There’s more to this phenomenon that the trackway record sheds light on. The oldest records of salamanders, synapsids and limbed stem tetrapods are currently in the collection of the ichnorecords. It is well known that trackway assemblages capture taxa that are not found in body fossils, which also applies to the Devonian and Carboniferous record. Taxa that are not depicted among the associated body fossils were found in the early part of the trackway from Canada’s Blue Beach. The Mansfield Group contains no known tetrapod body fossils14,15,16,17. The Givetian Valentia Slate Formation of the Island of Ireland and the Eifelian Wojciechowice Formation of the Poland are both known to contain published tetrapods. The trackway record has direct proof of the incomplete body-fossil record, and it can be important in fleshing out the picture of early tetrapods, even though they are quite meager.

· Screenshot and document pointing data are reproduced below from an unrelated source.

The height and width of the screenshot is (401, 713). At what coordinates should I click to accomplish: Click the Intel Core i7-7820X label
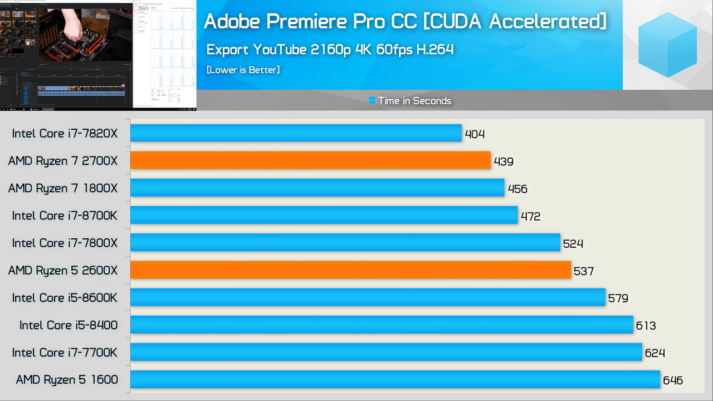[65, 134]
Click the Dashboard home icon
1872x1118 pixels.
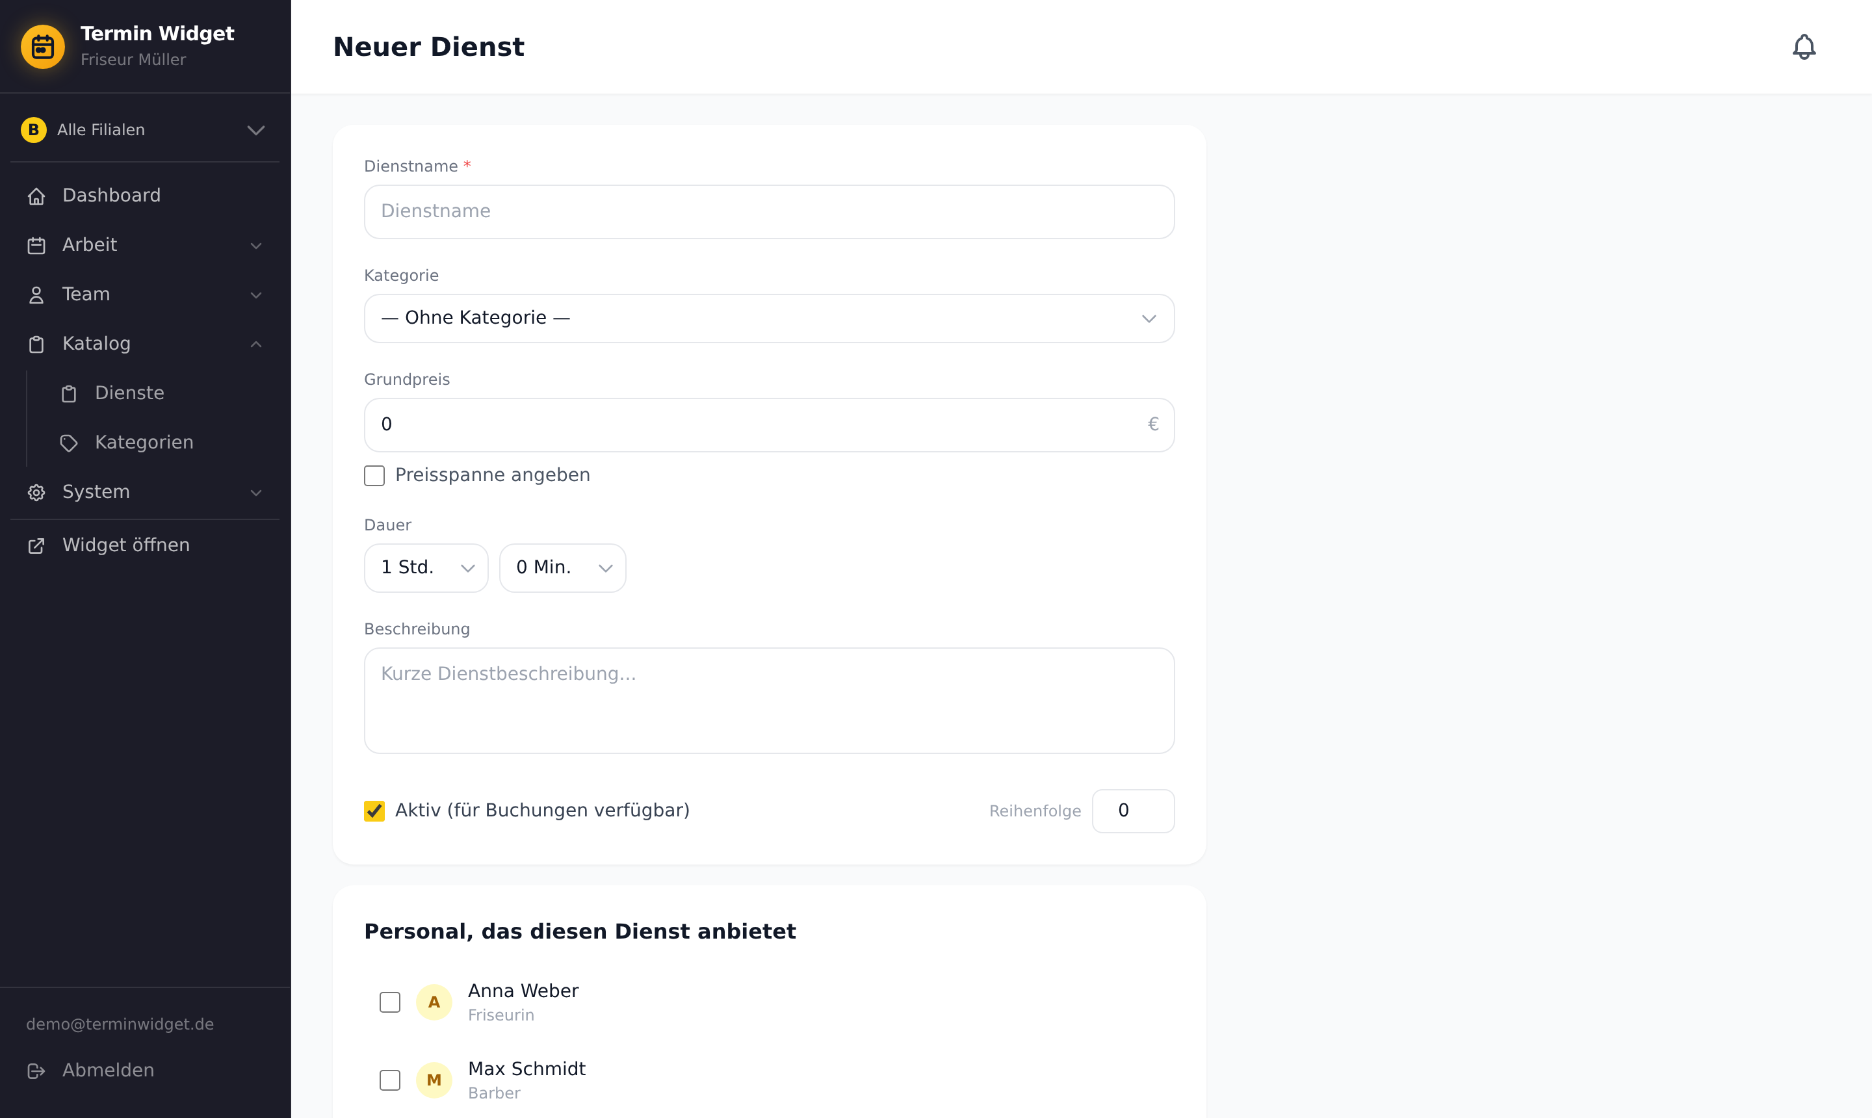36,196
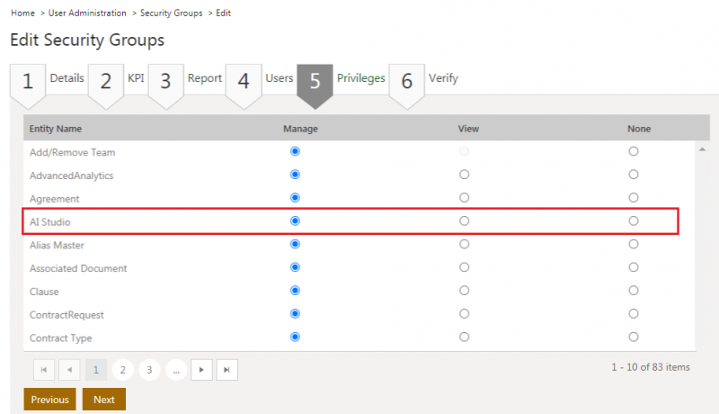This screenshot has width=719, height=414.
Task: Open step 4 Users wizard marker
Action: (x=243, y=82)
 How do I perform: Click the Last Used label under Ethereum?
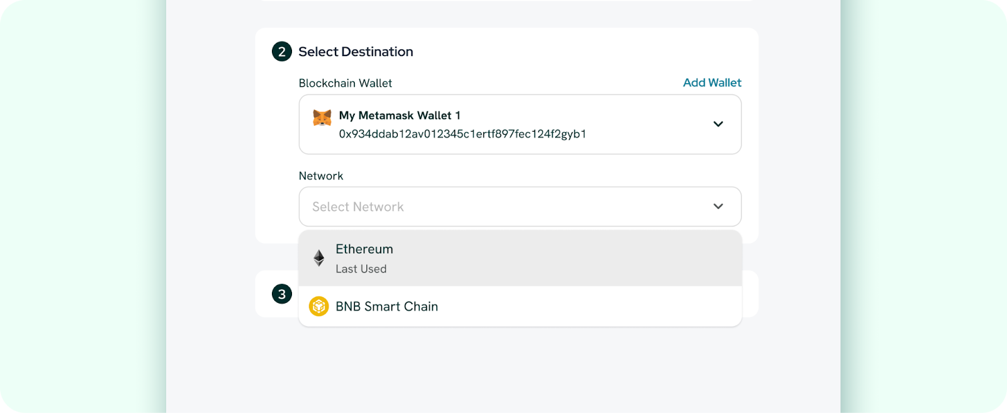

Fossil claw prints found in Australia were probably made by the earliest known members of the group that includes reptiles, birds and mammals, according to a study published in Nature today1. The findings suggest that this group — the amniotes — originated at least 35 million years earlier than previously thought.

Early amniotes evolved to lay eggs on land, because they were encased in an amniotic membrane that stopped them drying out. In Nova Scotia, Canada, amniote fossils were found in the mid-Carboniferous period, about 319 million years ago. The findings show that amniotes existed in the early Carboniferous period around 355 million years ago.

The search for temporal and spatial patterns of distribution can be difficult due to the poor fossil record. With the discovery of the Snowy Plains Formation tracks, the crown-group amniote record of northeastern Gondwana now predates that of Euramerica by about 30 million years, but we cannot rule out that earlier representatives may eventually be found in Euramerica as well. The mid- to late- Serpukhovian amniote tracks from Silesia have advanced claws and narrow digits, which suggests that the evolutionary history of this group is nested deeper in time. The palaeomagnetic reanalysis of the northern path of the Australia51,52 pole path has shown that the continent was much further north during the Famennian than had been thought. At the time of deposition of the Mansfield Group, the trackway locality lay at a latitude of approximately 17° south, at the southern edge of the tropics. This is quite similar to the Euramerican Notalacerta localities, and does not give a strong case for a difference between tropical and temperate faunas being a factor in early amniote distribution.